▶ [Records for this exercise]:
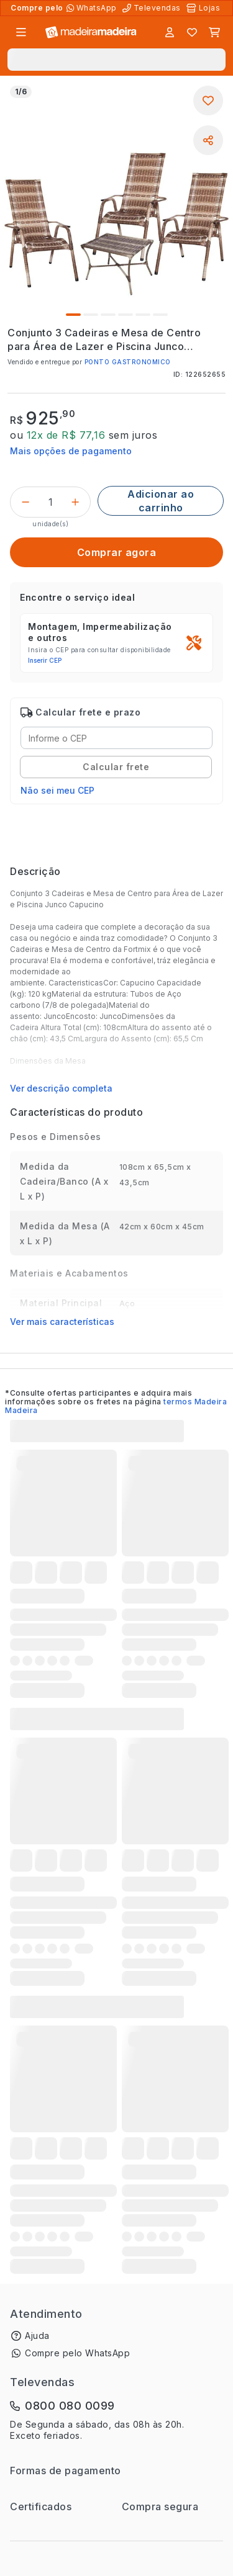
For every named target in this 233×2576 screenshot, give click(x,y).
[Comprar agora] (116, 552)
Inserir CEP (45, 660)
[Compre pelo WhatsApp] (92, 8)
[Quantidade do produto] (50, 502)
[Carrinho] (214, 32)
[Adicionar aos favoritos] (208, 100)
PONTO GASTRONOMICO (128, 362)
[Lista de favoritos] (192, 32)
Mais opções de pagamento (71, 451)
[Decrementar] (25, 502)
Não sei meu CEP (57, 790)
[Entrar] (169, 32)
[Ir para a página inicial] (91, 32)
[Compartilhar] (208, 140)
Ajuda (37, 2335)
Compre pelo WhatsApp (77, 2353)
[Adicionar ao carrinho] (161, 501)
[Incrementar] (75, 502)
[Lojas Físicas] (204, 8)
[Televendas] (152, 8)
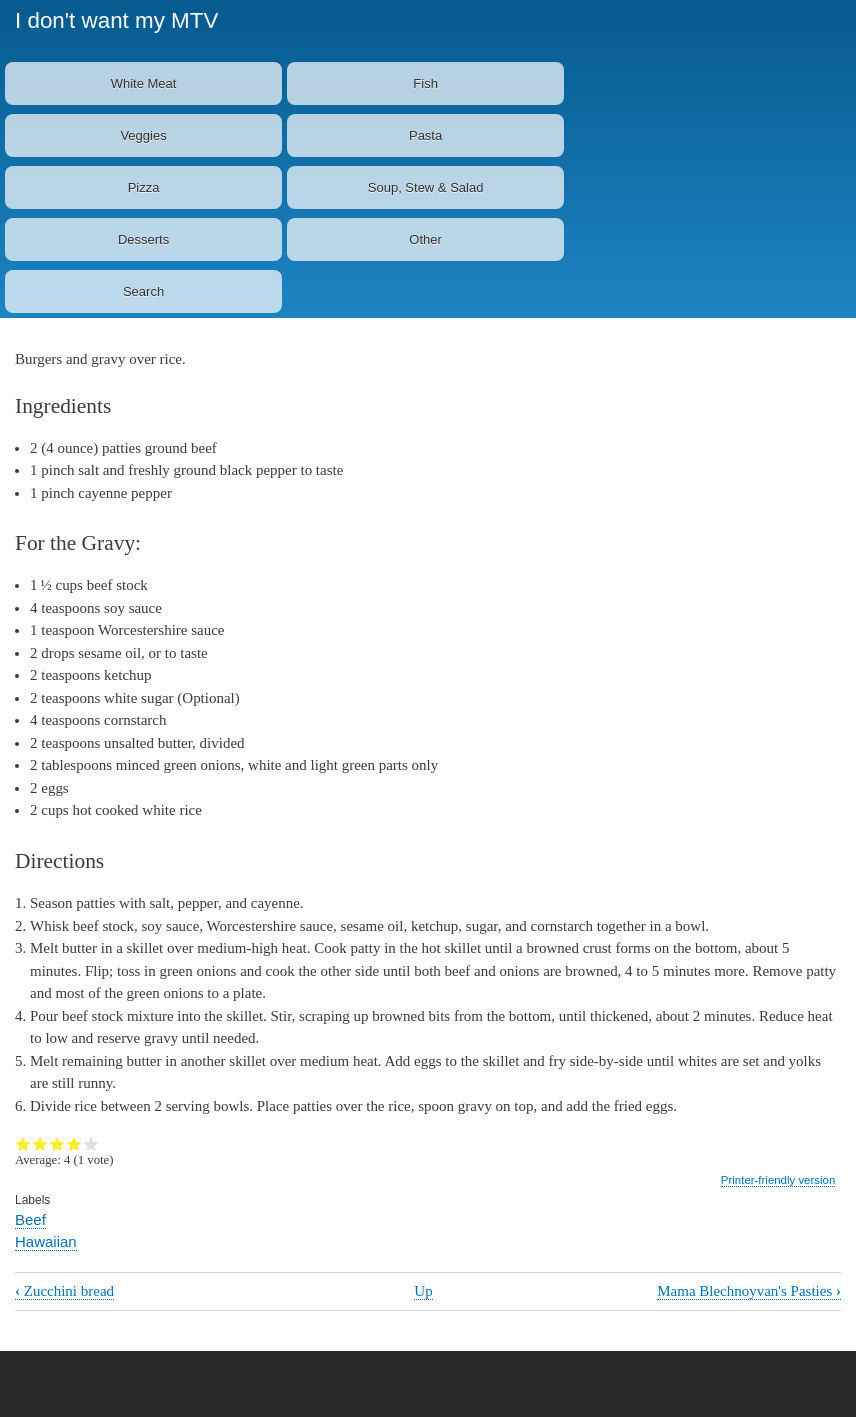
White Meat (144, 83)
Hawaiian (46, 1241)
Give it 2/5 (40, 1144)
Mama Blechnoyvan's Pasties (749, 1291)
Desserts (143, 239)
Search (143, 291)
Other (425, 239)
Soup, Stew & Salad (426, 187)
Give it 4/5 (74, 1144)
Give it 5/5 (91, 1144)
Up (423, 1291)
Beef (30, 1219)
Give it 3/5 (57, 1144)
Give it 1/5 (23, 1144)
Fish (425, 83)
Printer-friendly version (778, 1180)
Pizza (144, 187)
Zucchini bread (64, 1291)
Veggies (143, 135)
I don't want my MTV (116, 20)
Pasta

▶ [Stated problem]: Reproduce verbatim the lines of the material above, from the line containing "[Lista de favoritos] (192, 32)" through the line containing "[Televendas] (152, 8)", with both of those lines included.

▶ [Written solution]:
[Lista de favoritos] (192, 32)
Mais opções de pagamento (71, 451)
[Decrementar] (25, 502)
Não sei meu CEP (57, 790)
[Entrar] (169, 32)
[Ir para a página inicial] (91, 32)
[Compartilhar] (208, 140)
Ajuda (37, 2335)
Compre pelo WhatsApp (77, 2353)
[Adicionar ao carrinho] (161, 501)
[Incrementar] (75, 502)
[Lojas Físicas] (204, 8)
[Televendas] (152, 8)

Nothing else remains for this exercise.